Task data —
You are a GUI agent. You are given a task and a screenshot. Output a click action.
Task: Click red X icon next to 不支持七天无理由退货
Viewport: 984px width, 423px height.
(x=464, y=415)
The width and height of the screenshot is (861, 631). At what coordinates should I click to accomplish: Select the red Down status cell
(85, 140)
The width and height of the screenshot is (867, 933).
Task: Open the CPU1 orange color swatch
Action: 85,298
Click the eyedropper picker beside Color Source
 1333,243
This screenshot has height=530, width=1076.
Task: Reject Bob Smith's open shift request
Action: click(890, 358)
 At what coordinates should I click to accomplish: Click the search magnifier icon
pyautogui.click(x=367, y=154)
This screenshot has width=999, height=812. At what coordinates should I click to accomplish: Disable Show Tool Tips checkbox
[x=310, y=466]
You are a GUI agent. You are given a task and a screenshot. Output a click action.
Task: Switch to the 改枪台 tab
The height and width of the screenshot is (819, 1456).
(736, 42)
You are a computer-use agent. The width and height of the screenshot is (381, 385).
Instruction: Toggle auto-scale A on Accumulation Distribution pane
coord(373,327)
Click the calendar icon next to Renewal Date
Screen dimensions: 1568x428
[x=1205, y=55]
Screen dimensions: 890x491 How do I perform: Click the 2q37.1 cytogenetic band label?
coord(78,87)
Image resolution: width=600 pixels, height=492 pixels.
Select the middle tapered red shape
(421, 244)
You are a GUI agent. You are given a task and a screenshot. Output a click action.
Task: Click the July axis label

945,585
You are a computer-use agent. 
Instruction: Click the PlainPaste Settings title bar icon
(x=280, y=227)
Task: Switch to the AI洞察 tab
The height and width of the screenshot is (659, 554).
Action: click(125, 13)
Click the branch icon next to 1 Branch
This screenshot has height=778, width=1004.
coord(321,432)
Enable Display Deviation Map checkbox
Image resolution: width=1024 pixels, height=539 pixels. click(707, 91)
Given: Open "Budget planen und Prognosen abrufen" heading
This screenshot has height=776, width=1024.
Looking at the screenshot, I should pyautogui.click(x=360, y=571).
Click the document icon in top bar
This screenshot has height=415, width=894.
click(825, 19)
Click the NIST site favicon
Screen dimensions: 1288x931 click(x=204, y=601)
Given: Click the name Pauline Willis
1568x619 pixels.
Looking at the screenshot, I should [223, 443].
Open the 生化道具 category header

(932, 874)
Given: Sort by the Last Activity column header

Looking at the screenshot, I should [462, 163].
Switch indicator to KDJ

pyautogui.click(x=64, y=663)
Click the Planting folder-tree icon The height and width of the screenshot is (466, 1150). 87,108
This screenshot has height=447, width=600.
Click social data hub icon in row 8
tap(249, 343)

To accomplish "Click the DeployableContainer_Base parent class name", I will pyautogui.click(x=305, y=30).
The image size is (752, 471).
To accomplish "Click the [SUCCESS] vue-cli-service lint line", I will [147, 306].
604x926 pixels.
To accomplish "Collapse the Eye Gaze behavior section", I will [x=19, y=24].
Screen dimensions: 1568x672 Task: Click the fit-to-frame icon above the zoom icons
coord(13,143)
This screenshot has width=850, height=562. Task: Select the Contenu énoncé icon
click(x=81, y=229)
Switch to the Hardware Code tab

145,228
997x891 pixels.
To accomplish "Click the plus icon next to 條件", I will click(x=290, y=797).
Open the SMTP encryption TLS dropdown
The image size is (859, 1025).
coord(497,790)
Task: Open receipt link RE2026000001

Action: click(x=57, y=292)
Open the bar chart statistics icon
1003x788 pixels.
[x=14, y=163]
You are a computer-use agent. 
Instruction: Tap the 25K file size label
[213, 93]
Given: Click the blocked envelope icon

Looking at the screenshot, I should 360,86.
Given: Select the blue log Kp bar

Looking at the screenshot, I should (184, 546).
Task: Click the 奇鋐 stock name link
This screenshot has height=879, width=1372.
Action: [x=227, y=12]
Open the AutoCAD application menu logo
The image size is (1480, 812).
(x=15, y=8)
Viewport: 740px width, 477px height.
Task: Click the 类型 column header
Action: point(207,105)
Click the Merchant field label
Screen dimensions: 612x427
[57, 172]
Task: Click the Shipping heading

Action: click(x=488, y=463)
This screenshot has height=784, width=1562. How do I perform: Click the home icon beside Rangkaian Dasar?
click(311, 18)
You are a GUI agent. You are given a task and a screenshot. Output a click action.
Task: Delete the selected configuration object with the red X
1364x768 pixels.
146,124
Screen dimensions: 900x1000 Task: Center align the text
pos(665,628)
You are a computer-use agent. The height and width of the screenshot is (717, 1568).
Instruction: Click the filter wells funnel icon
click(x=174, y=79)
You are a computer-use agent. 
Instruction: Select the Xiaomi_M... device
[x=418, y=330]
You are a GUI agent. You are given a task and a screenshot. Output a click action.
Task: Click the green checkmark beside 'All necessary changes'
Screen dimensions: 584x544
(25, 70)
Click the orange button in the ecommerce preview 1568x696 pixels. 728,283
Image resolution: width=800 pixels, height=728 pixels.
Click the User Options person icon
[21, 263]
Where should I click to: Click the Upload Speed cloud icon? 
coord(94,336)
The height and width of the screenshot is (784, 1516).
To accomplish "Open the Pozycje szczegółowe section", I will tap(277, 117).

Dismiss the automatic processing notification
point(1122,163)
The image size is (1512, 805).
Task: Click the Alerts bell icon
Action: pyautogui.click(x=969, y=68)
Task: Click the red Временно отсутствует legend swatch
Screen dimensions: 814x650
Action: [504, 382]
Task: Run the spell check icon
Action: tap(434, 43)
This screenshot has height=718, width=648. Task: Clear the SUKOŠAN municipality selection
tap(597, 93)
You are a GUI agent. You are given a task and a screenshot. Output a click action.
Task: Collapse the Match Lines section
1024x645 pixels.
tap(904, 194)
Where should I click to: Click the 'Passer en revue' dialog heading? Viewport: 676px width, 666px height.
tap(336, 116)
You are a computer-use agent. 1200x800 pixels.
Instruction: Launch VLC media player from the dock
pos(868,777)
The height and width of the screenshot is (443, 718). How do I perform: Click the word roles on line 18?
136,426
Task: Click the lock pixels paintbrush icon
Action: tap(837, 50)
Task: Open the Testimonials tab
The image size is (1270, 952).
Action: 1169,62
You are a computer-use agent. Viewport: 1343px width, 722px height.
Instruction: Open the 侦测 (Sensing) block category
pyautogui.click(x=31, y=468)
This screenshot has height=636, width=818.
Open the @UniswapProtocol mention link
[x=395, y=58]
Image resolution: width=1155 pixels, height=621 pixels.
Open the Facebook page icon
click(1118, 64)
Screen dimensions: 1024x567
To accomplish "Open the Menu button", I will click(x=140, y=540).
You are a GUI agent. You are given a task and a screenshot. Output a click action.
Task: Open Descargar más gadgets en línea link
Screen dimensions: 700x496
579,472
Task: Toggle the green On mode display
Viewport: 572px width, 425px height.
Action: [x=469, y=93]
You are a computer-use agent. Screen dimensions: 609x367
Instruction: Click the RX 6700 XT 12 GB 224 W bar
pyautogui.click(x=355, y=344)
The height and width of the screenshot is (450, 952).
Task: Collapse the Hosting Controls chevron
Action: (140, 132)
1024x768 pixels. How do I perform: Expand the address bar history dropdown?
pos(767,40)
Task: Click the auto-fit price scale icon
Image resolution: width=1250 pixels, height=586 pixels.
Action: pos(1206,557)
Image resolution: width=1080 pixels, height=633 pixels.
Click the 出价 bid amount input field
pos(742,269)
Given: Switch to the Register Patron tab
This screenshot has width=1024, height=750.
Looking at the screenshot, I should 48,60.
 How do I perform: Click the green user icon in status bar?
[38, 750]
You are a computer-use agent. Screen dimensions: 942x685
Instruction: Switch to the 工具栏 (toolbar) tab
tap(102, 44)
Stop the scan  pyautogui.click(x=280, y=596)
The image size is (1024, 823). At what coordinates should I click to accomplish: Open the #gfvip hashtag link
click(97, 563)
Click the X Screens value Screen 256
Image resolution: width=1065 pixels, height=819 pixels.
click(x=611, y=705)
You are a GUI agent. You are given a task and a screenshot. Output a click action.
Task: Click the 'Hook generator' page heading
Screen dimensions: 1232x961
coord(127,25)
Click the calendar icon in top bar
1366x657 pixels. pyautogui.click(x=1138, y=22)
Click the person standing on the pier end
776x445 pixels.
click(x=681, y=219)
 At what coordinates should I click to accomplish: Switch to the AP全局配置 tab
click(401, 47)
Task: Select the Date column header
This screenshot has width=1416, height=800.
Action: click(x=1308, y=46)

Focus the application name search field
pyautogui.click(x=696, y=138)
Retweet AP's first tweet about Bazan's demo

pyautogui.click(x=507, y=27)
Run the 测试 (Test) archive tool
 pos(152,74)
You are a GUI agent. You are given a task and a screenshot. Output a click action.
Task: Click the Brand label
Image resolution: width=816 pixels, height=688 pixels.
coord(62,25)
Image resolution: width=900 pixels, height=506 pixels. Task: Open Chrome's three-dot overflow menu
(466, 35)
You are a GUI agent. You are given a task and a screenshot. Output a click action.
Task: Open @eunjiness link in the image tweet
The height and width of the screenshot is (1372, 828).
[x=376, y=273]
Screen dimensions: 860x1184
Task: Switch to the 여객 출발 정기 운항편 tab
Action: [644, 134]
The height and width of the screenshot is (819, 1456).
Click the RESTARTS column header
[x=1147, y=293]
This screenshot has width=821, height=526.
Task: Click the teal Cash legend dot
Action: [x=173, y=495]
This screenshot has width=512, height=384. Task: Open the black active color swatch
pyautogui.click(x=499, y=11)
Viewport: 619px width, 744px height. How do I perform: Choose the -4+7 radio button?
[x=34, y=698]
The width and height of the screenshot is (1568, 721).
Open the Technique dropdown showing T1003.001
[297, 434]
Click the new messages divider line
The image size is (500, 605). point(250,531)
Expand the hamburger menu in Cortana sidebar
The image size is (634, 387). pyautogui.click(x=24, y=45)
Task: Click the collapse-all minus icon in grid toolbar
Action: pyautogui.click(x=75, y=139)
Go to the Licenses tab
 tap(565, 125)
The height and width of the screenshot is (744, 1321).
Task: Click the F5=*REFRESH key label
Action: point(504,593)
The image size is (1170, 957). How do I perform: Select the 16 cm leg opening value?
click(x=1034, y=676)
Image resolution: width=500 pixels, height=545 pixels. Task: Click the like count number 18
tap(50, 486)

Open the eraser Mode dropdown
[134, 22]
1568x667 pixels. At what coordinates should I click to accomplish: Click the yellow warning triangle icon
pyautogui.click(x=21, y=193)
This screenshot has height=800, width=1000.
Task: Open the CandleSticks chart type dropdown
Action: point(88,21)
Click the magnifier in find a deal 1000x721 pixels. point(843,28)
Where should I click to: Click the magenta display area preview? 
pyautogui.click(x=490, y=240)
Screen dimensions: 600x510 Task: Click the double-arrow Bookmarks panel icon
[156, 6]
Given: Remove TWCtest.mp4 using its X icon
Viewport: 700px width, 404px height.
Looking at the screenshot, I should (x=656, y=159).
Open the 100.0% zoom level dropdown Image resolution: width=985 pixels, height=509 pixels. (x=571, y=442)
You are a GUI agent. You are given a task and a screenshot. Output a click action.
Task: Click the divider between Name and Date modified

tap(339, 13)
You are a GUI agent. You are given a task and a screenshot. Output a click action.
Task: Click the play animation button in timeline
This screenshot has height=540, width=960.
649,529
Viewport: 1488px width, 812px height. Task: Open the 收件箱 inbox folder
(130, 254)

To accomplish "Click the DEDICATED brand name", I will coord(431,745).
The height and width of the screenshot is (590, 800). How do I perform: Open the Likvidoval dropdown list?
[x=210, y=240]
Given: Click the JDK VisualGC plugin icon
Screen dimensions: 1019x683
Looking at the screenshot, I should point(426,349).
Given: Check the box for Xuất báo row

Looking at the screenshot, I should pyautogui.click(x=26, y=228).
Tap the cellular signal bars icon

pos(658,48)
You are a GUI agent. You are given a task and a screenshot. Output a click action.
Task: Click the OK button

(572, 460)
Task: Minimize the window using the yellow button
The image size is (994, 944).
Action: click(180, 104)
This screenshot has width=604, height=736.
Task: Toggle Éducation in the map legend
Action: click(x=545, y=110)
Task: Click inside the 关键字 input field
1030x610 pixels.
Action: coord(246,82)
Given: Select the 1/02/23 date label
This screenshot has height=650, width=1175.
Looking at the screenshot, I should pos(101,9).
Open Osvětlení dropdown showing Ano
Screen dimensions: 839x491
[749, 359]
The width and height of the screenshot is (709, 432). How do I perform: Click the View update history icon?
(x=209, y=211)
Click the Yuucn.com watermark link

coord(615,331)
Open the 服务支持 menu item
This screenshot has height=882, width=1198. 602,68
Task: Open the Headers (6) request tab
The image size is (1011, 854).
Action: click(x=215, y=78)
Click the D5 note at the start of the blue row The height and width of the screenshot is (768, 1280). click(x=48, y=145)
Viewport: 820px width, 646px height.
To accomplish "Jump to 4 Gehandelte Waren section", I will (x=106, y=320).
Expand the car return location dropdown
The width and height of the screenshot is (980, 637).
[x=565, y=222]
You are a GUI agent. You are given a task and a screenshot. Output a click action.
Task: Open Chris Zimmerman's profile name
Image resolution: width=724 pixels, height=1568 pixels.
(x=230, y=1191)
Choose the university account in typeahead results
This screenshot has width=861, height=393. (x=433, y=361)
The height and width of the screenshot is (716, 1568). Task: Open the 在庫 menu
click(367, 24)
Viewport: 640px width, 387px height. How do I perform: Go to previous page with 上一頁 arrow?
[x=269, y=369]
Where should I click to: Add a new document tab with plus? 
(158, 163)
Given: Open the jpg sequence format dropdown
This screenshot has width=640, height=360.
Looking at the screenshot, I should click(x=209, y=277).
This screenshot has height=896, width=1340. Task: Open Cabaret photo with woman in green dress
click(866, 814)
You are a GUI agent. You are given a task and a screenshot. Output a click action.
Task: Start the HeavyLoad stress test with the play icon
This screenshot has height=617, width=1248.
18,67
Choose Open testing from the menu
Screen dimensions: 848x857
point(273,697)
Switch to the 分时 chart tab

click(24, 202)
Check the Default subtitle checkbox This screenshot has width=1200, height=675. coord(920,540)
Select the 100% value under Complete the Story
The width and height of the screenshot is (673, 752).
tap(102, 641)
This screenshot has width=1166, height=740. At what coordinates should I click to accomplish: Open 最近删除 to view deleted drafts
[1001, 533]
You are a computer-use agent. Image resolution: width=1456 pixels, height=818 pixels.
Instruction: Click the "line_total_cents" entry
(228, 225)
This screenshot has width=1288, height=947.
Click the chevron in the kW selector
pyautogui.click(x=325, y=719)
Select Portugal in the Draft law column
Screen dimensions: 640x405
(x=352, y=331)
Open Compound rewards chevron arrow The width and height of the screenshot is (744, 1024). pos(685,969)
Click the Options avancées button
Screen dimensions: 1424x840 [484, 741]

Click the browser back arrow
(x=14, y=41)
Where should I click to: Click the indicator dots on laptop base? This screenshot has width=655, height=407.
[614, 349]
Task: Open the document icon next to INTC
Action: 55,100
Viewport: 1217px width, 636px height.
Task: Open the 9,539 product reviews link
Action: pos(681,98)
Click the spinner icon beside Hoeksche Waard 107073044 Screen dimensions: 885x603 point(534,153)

Problem requirements — When a line in the material contains the string "using", copy that line.

Output for this exercise —
Given: Remove TWCtest.mp4 using its X icon
Task: Minimize the window using the yellow button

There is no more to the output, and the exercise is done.